Jeder Zweite berichtet von physischer Gewalt an Schulen
50 Prozent der Befragten gaben an, dass es an der Volksschule «gelegentlich» bis «häufig» zu körperlichen Angriffen unter Schulkindern komme. 66 Prozent berichteten von «gelegentlicher» bis «häufiger» Anwendung von psychischer Gewalt an der Schule: «Dazu gehören Beleidigungen, bewusstes Ausgrenzen oder Drohungen – bis hin zur Androhung physischer Gewalt», erklärt Studienleiter Reto Luder.
«Vielerorts fehlt es an niederschwelligen und flexiblen Beratungs- und Unterstützungsangeboten», schreibt Luder in der Studie. Schulen versuchten zwar, das Problem mit Schulsozialarbeitern oder Schulpsychologen zu lösen, doch der Zugang zu diesen Angeboten sei oft erschwert: Teilweise würden dieselben erst beigezogen, wenn die Situation bereits eskaliert sei.
Hohe administrative und zeitliche Hürden führten überdies zu langen Wartezeiten und viel Bürokratie, was die Situation zusätzlich erschwere.
Eine «neue Qualität von Gewalt» an Schulen
Trotzdem möchte der Studienleiter nicht von einer Verrohung der Umgangsformen sprechen: Raufereien auf dem Pausenplatz habe es schon immer gegeben, erklärt Luder. «Inzwischen ist man sensibilisierter für Gewalt.

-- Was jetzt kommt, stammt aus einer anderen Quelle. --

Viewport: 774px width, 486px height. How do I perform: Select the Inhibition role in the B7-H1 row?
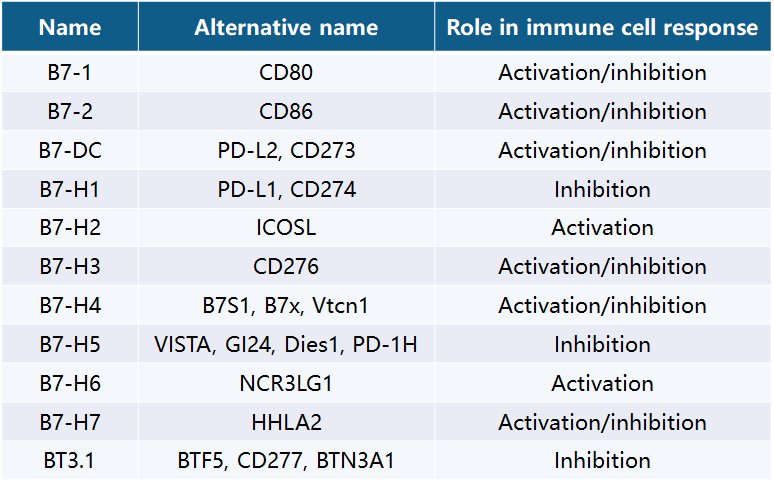602,189
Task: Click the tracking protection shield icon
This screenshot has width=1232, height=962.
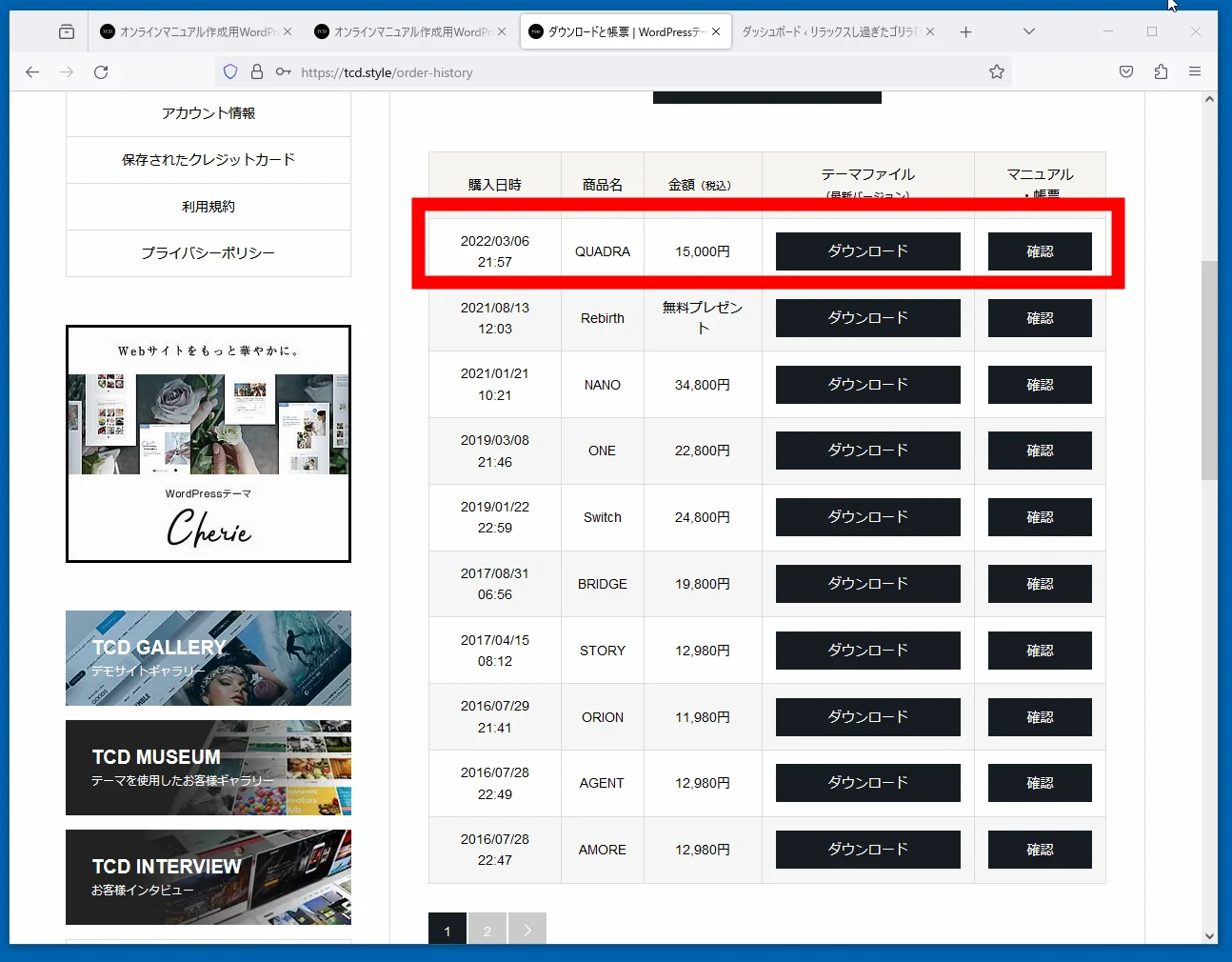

Früher galt es nicht unbedingt als Alarmzeichen, wenn sich jemand in einer Rangelei eine blutige Nase holte. Heute wird das nicht mehr toleriert.»
Gleichzeitig habe sich nicht nur die Wahrnehmung geändert, erklärt Henri Guttmann gegenüber der Zeitung: «Es gibt auch eine neue Qualität von Gewalt. Unter Primarschülern gab es einst eine Art Ehrenkodex bei Zweikämpfen: Nicht an den Haaren reissen, nicht in die Genitalien schlagen. Das gilt heute nicht mehr.»
Viele Jugendliche sprechen nicht über Gewalt an Schulen
Hinzu komme, dass verzweifelte Eltern in vielen Fällen keinerlei Kenntnis darüber haben, was ihre Kinder in der Schule erleben: «Oft getrauen sich die Jugendlichen nicht, ihren Eltern zu sagen, dass sie in der Schule schikaniert werden. Sie schämen sich und haben das Gefühl, sie seien selber Schuld.»
Ferner hätten viele Jugendliche gerade während der Pubertät schlicht keine Lust, mit ihren Eltern über derartige Themen zu sprechen. Trotzdem betont der Psychologe, dass es häufig Zeitfenster gebe, in denen die Jugendlichen dennoch offen seien: «Hören Sie Ihrem Kind dann zu, auch wenn es zeitlich ziemlich ungelegen ist – zum Beispiel um zwei Uhr morgens.»
Schliesslich weist Guttmann auch auf Verbesserungspotenzial auf Seite der Schule hin: Viele Schulleitungen blieben beispielsweise bei Streitereien ausserhalb des Schulareals zu lange passiv. In diesen Fällen stellten sie sich oft auf den Standpunkt, dass sie dafür nicht zuständig seien. «Hier wäre der Grundsatz besser: hinschauen, statt wegsehen!»